Monday, December 11, 2006

I wrestled my first match just after New Year's 1996. I'd been online for a couple of years by this point, but I took my time about, first, coming up with the idea to wrestle "life" and, second, to arrange a match. I was talking and cyberwrestling a lot with a guy I knew as "Luke," but he lived a good distance away, and I had no viable reason to travel in his direction. Although I didn't spend as much time with anybody else online, the same was true--in regards to travel--with several other wrestlers I was interested in.

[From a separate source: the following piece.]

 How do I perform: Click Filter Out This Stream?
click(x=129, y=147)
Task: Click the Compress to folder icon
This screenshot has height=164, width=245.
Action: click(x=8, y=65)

I don't remember how I met D. More than likely we met in AOL's "wrestling m4m" room. He was an older guy, mid 50s or so, I think. (I was just turned 37.) We chatted online for a good long while. Our interests were similar, although he liked bear hugs while I liked head scissors. Our size was similar, although he outweighed be by several pounds. Our experience was similar--none on my side and little if any on his. Other common interests drew us together as well--religion, education, an interest in history and so on. He taught history at a university near where some friends of mine live, and at some point I was struck by the idea that I could plan a visit to see my friends and try to set up a wrestling match with this D. That's what I did.

We exchanged pictures via regular mail, I think, and arranged the match for January 2nd. We would meet for lunch somewhere in his town and then, if we felt okay with each other, we'd go back to his place and wrestle. Afterwards I would continue on to spend the rest of the trip with my friends.

I can hardly express the mix of emotions I felt as the time for our meeting approached. I was excited that this longtime fantasy of mine was on the verge or being realized. I was afraid of what might happen if we wrestled. Again, both of us had similar interests, so I had no fear that an erection on my part would offend him or humiliate me. He said it was just as likely to happen to him as well. I'd always known that I wasn't gay, and I'd apparently worked hard over the years to deflect any ideas that my wrestling interest, as it turned more toward men, suggested that possibility. What I feared in my meeting with D was that our wrestling excitement would devolve into sex. I didn't want that, and neither, it seemed, did he. But what if the wrestling got me so excited that I couldn't help myself? How would I explain it? Mutual masturbation among boys is one thing; adult sex between men is quite another. But the desire to experience wrestling was stronger than my fear of the possible homosexual experience, so I made my plans and followed through. . . .

1 comment:

Anonymous said...

interesting stuff...sounds familiar.